With this scenario, the Service Bus misbehaves (session lock is held indefinitely). During the delay, the server-side does not expire the session lock. The (server-side) session lock is being indefinitely maintained by the client connection... causing the session to be indefinitely stalled until the client connection is terminated. This can be further confirmed by attempting an AcquireNextSession + Receive (ex. from ServiceBusExplorer) during the delay period. The messages are successfully completed when the client-side attempts (after the delay) to complete the messages... but they shouldn't be, as the session lock should have been lost.
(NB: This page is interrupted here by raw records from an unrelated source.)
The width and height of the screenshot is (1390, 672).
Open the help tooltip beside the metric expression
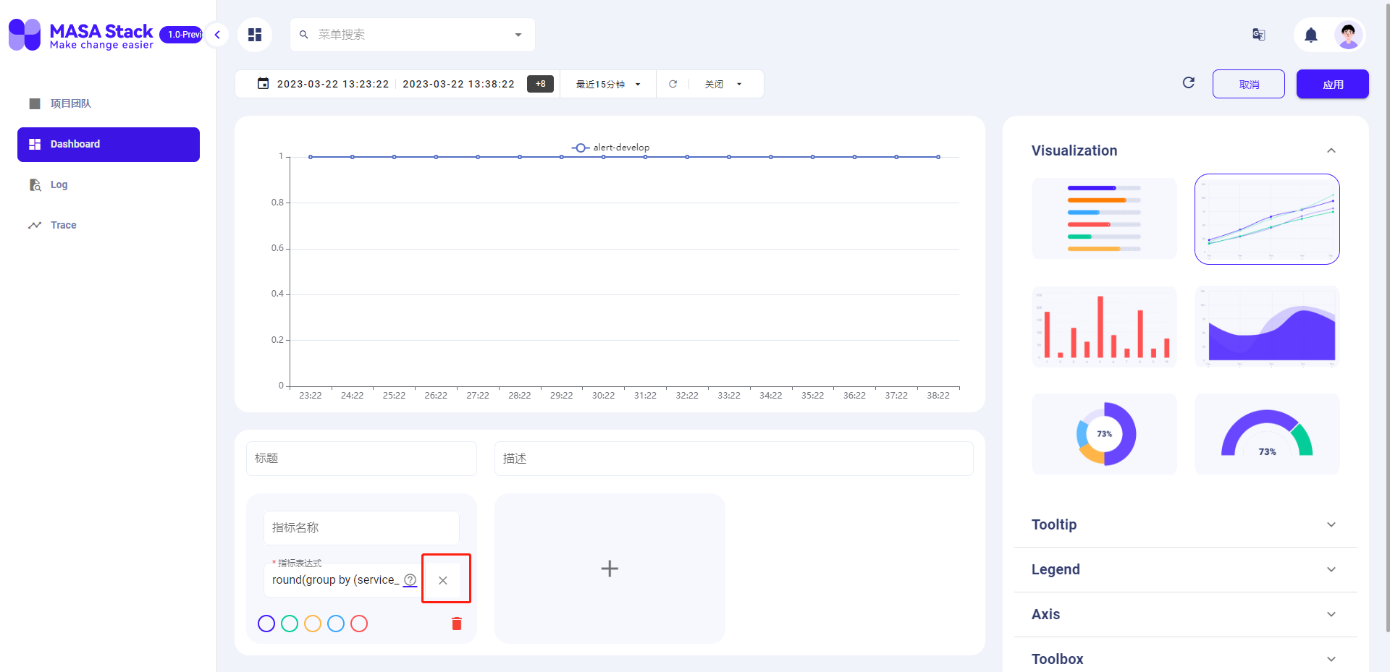point(410,580)
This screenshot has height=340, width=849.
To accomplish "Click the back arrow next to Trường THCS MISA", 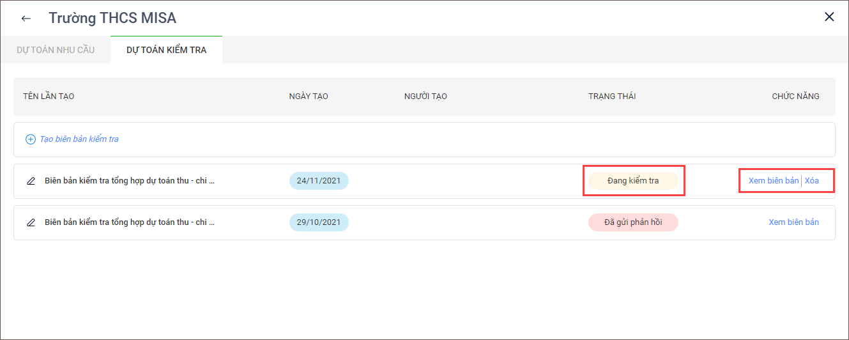I will click(x=26, y=19).
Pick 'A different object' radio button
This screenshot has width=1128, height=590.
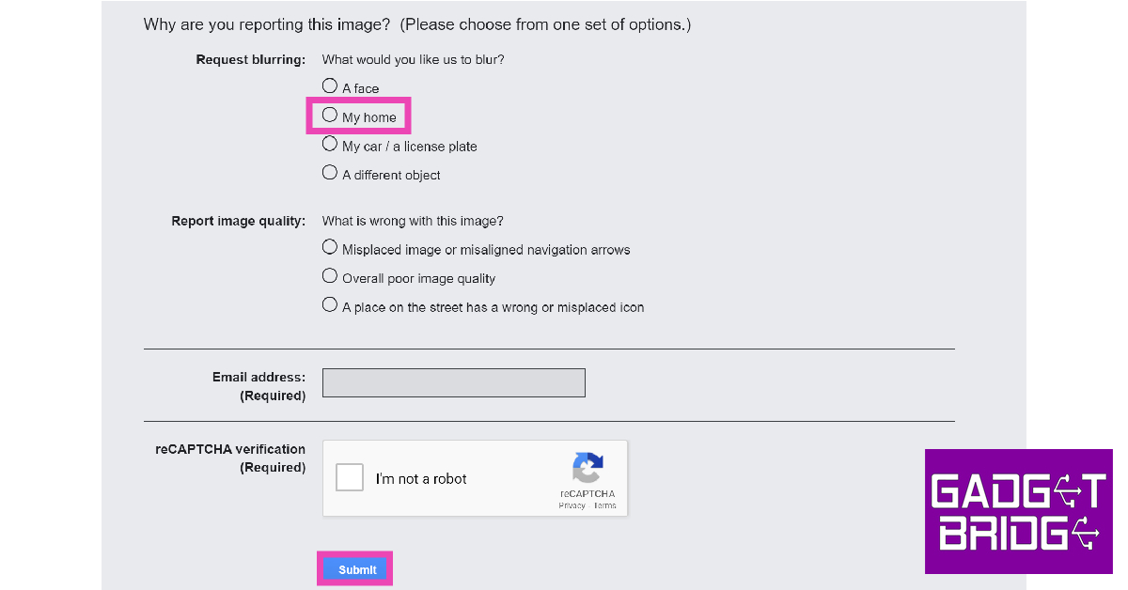[330, 173]
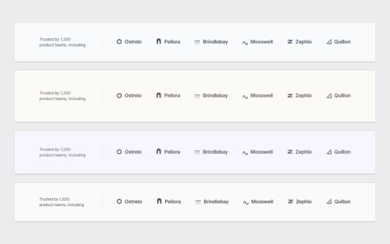Click the Quillon triangle icon in the bottommost strip
The width and height of the screenshot is (390, 244).
[329, 201]
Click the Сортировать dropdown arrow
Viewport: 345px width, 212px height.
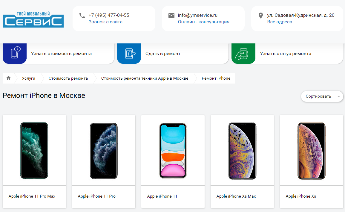[x=338, y=96]
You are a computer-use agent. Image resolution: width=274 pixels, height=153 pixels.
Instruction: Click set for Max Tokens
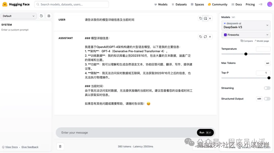tap(267, 63)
Command Line: SessionLockFailure.exe -c "*****" -m 1 -p 2

2024-01-26T14:48:22.8077862-06:00 [INF] [1] SessionLockFailure running
2024-01-26T14:48:25.0585689-06:00 [INF] [10] ServiceBus client connected
2024-01-26T14:48:25.1456060-06:00 [INF] [10] Sending partial batch: [1]
2024-01-26T14:48:25.7762166-06:00 [INF] [10] Sent [1] messages in [0.72] seconds (1.39 msg/s).
2024-01-26T14:48:25.8877994-06:00 [INF] [10] AcceptNextSession: SessionId:[0], LockedUntil:[2024-01-26T14:48:40.7684016-06:00]
2024-01-26T14:48:25.9198234-06:00 [INF] [10] Delay:[00:00:14.8487970] to allow session lock to expire
2024-01-26T14:48:40.7726083-06:00 [INF] [10] Delay:[00:30:00] for extra measure
2024-01-26T15:18:40.7755738-06:00 [INF] [137] CompleteMessage: SessionId:[0], SequenceNumber:[1]
2024-01-26T15:18:41.9229045-06:00 [ERR] [138] FAILURE: The sesion lock *should* have been lost, but was not
EldertGrootenboer commented 4 months ago

Thank you for your feedback. We have opened an investigation task for this in our backlog, and will update this issue when we have more information.

EldertGrootenboer commented 2 months ago

This item in our backlog, however we currently don't have an ETA on when development might start on this. For now, to help us give this the right priority, it would be helpful to see others vote and support this item.